» Seção de texto:

============================================================

A professora observou também que no site da Correlation, na seção Sobre, três dos quatro autores do estudo constam como membros da diretoria da organização: Joseph Hickey (atualmente no cargo de presidente), Denis Rancourt e Marine Baudin.

Denis Rancourt divulgou discursos negacionistas durante a pandemia. Ele é membro do Pandata, um grupo fundado durante a pandemia de covid que se posicionava contra as medidas de segurança recomendadas pela Organização Mundial da Saúde (OMS), assim como criticava as evidências de eficácia das vacinas. Em uma entrevista ao canal no YouTube "Dr. Drew" em um programa transmitido em julho de 2023, Rancourt ainda afirmou que não existiu pandemia, o que é falso.

============================================================

» Linhas de dados:
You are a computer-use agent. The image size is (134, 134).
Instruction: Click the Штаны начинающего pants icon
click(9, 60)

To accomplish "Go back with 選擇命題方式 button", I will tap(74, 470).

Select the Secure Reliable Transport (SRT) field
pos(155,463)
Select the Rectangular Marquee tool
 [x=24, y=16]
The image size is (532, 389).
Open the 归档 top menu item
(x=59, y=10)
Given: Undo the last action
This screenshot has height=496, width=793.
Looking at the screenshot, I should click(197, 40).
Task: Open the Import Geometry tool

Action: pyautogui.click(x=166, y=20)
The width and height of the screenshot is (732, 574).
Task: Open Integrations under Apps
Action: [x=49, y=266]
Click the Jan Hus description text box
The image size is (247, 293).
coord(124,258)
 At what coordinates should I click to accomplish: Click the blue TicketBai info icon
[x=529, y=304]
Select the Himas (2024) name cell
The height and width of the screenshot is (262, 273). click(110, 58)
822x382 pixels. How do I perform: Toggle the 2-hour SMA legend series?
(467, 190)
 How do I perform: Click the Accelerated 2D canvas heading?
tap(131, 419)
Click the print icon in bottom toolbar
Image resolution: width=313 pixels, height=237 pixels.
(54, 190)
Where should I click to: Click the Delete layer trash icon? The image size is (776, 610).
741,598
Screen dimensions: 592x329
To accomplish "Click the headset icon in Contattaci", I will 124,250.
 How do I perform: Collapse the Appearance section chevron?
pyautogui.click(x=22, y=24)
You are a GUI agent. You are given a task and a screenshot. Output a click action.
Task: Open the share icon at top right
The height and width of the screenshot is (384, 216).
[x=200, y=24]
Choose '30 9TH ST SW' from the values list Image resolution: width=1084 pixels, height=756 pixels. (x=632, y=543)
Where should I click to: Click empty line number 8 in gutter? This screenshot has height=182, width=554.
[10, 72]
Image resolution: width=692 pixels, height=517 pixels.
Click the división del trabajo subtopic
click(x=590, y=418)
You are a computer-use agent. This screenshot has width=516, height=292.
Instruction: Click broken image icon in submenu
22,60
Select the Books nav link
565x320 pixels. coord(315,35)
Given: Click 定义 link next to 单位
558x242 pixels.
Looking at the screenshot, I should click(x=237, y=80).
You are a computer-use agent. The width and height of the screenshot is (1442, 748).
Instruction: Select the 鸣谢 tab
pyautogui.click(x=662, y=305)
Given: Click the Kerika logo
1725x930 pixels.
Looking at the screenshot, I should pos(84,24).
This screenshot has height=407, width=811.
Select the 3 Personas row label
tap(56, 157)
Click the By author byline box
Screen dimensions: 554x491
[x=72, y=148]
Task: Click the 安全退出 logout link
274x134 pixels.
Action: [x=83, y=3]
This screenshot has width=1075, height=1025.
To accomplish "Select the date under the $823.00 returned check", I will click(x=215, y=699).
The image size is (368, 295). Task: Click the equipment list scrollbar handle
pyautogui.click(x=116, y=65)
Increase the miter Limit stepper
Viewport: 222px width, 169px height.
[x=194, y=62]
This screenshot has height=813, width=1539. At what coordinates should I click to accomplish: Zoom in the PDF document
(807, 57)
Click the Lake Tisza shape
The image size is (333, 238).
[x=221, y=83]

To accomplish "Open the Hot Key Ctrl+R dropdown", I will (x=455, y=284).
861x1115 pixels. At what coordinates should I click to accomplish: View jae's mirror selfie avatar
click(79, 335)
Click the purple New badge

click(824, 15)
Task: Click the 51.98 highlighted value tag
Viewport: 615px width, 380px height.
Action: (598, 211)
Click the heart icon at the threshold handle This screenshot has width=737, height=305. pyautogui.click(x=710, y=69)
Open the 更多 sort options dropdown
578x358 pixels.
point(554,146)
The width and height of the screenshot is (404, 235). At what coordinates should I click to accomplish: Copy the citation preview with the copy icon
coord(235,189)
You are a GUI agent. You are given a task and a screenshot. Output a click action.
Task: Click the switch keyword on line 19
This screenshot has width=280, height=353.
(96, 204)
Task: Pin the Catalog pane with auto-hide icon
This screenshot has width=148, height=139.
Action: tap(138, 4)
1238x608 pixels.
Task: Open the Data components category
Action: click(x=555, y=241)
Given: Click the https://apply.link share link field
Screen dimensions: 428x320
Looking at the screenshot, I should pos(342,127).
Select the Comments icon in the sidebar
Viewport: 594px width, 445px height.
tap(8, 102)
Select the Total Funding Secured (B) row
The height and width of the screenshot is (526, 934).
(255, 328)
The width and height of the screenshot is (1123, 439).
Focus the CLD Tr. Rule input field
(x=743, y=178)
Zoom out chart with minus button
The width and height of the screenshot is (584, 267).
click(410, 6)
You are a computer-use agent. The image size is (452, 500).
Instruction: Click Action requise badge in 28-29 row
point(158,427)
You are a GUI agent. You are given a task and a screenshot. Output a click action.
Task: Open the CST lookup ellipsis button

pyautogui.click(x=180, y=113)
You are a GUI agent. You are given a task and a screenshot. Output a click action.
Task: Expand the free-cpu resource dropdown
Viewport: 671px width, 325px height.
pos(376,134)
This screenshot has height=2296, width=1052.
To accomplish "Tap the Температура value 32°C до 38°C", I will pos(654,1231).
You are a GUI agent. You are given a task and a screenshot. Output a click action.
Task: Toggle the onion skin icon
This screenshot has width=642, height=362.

============================================================

» Tarefa 1:
Diga se cada afirmação a seguir está de acordo com o texto sobre Denis Rancourt, respondendo sim ou não e citando literalmente as palavras do texto que decidem a resposta. (a) Joseph Hickey ocupa atualmente o cargo de presidente da Correlation. (b) O Pandata foi fundado antes da pandemia de covid. (c) A entrevista de Rancourt ao canal "Dr. Drew" foi transmitida em julho de 2023.
» Tarefa 2:
Transcreva literalmente o trecho do texto sobre Denis Rancourt que vai de "Denis Rancourt divulgou" até "que é falso.".

» Resposta da tarefa 1:
(a) Sim: "Joseph Hickey (atualmente no cargo de presidente)".
(b) Não: "um grupo fundado durante a pandemia de covid".
(c) Sim: "em um programa transmitido em julho de 2023".

» Resposta da tarefa 2:
Denis Rancourt divulgou discursos negacionistas durante a pandemia. Ele é membro do Pandata, um grupo fundado durante a pandemia de covid que se posicionava contra as medidas de segurança recomendadas pela Organização Mundial da Saúde (OMS), assim como criticava as evidências de eficácia das vacinas. Em uma entrevista ao canal no YouTube "Dr. Drew" em um programa transmitido em julho de 2023, Rancourt ainda afirmou que não existiu pandemia, o que é falso.